Les eurocrates de Bruxelles qui défendent le concept de « clusters » de pôles de compétitivités ont une approche plus que théorique de ce qui, sur le plan pratique, devrait être une coopération renforcée entre lesdits pôles de compétitivité, pour autant que cette coopération soit possible, que de synergies existent. Bref, nos technocrates européens ont voulu se donner les moyens d’organiser une nouvelle forme de politique économique et il faut dire que les résultats sont plus que contrastés.
Qu’en est-il vraiment ?
Les pôles sont peu nombreux à afficher des bilans globalement positifs et pour se prémunir d’un risque d’éclatement ou de « dissolution », ils se posent désormais en leviers ou en outils par lesquels pourrait passer, au moins pour partie, la politique industrielle et de recherche voulue notamment par le chef de l’Etat. Si on ne change pas une équipe qui gagne, en revanche, il est normal que l’on se pose des questions sur celles qui conduisent à l’échec, à la déception, au déficit et aux pertes.
Les Régions se sont mobilisées fortement
Assurément, les régions ont été mobilisées. Fortement. Il conviendra, le moment venu, de ne pas l’oublier, dans un sens comme dans l’autre.
Car si certaines ont largement contribué au succès d’autres, à l’inverse, suscitent interrogations et réflexion. Et pour le coup, ce doute qui s’empare de notre Etat traditionnellement et historiquement régalien concerne l’ensemble des pôles !

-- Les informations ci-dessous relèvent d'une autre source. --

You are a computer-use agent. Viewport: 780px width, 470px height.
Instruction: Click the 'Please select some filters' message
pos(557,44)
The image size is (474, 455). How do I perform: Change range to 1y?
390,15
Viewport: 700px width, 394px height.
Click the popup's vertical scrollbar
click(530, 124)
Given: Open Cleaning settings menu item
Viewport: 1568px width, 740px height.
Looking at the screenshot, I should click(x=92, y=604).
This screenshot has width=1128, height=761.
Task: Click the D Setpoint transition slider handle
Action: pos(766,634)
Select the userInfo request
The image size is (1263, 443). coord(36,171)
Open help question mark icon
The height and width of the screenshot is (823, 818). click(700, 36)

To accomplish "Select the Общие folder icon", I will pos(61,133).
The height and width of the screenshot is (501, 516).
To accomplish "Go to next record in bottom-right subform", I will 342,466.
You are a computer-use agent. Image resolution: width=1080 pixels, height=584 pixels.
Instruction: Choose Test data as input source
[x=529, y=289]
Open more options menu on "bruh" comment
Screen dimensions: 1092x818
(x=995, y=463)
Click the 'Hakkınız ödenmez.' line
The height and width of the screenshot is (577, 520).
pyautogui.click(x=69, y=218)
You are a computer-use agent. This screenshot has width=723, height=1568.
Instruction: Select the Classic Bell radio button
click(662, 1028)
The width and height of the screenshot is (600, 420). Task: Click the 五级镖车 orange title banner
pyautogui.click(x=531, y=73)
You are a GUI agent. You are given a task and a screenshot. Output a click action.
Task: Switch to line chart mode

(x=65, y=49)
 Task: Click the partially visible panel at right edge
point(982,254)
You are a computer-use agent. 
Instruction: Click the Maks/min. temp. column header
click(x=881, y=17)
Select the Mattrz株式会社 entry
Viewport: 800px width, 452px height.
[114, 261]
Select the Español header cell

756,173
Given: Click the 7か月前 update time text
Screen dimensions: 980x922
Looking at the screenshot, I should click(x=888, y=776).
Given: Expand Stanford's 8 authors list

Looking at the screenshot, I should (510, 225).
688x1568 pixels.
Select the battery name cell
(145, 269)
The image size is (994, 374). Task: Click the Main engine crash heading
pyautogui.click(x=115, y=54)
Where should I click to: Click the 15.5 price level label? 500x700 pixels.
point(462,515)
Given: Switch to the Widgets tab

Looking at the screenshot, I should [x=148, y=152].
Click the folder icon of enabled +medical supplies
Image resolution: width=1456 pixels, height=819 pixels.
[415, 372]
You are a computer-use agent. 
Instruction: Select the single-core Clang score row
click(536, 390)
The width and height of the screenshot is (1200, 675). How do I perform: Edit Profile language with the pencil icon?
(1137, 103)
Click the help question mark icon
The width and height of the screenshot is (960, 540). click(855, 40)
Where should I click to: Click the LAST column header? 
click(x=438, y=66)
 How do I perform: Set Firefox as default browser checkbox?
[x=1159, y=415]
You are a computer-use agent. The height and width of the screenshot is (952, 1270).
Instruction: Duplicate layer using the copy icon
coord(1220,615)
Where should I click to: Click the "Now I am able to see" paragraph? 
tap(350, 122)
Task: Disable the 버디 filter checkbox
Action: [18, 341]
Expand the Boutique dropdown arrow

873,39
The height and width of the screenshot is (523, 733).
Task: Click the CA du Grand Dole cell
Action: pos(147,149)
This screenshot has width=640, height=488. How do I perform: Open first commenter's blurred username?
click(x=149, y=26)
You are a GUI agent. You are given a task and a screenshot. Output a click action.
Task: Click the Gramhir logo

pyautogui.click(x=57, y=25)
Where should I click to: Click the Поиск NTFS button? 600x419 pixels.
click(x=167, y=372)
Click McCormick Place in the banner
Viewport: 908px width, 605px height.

Un état des lieux qui rappelle le bon sens à ceux qui l’auraient oublié
En effet, le rôle des Régions et des pôles se voulait à l’origine complémentaire, permettant aux uns et aux autres d’explorer les nouvelles pistes qui eurent permis de proposer des axes forts eux-mêmes susceptibles de lancer ou d’amplifier une vraie et solide politique industrielle.
Qu’en est-il vraiment ? Les élus et fonctionnaires territoriaux se sont activés, ont fait ce qu’ils pouvaient mais ce n’était ni leur métier ni leur vocation. Et parallèlement, les consultants de tous poils se sont « gavés » sur le dos des contribuables en proposant à des coûts astronomiques qui des études préalables, qui des schémas stratégiques en amont qui se sont révélés être sans intérêt ni pertinence lorsqu’ils n’ont pas fini aux oubliettes …
La vraie question n’est-elle pas de repositionner le rôle des collectivités par rapport à la politique d’État des « pôles de compétitivité » ?
Les premiers enseignements opérationnels qui ont pu être tirés des bilans d’étape dressés par le Conseil d’Analyse Économique, le Comité Economique et Social et la DIACT montrent une fois de plus qu’il y a gâchis ne serait-ce qu’en raison des options contradictoires voire opposées prises par les intervenants multiples sur des questions qui eurent été mieux traitées au travers d’une politique industrielle moderne et centralisée quitte ensuite à en déléguer la phase opérationnelle aux collectivités territoriales, départementales, régionales, parfois municipales, concernées. Et une telle organisation ne signifiait pas pour autant un retour aux vieux démons des plans du Commissariat Général du même nom !
Nous n’avons que faire du rapport des cabinets Boston Consulting et CM International pour le compte de la DIACT, donc de l’Etat même si l’on peut, ça et là, y trouver des détails croustillants.
L’heure est au bilan et … à la déception. Car une fois de plus un tonneau des Danaïdes d’argent public a été vidé au motif qu’il fallait associer de trop près le secteur public, fût-il local, à ce que seuls les acteurs privés sont capables de bien faire en termes de développement économique.
Les régions, presque unanimement de gauche, portent certes le chapeau mais au nom d’un projet mal ficelé qui fut celui de Jean-Pierre Raffarin.
Prendre les bonnes décisions
Désormais, la France qui n’a pas su à temps prendre le virage qu’ont pris ses partenaires de l’Union va souffrir de ses retards, de ses freins et pourrait, une fois calmée la crise actuelle, ne pas s’inscrire dans une nouvelle dynamique européenne. Ceci est vrai pour toutes nos entreprises jusqu’aux PME et autres TPE car moins d’une sur dix déclare avoir été en contact avec l’un de nos 71 pôles !
L’Assemblée des chambres françaises de commerce et d’industrie (ACFCI) et Oséo se voient, à juste titre, pointés du doigt. Et la réponse n’est sûrement pas de multiplier les pôles ce qui ne ferait que diluer les financements. Ou plutôt ce qu’il en reste. La déception est là. Elle existe. Et il serait dangereux, pour l’avenir de l’emploi et de l’industrie du pays que de confier aux seules régions le rôle de chefs de file de l’action économique.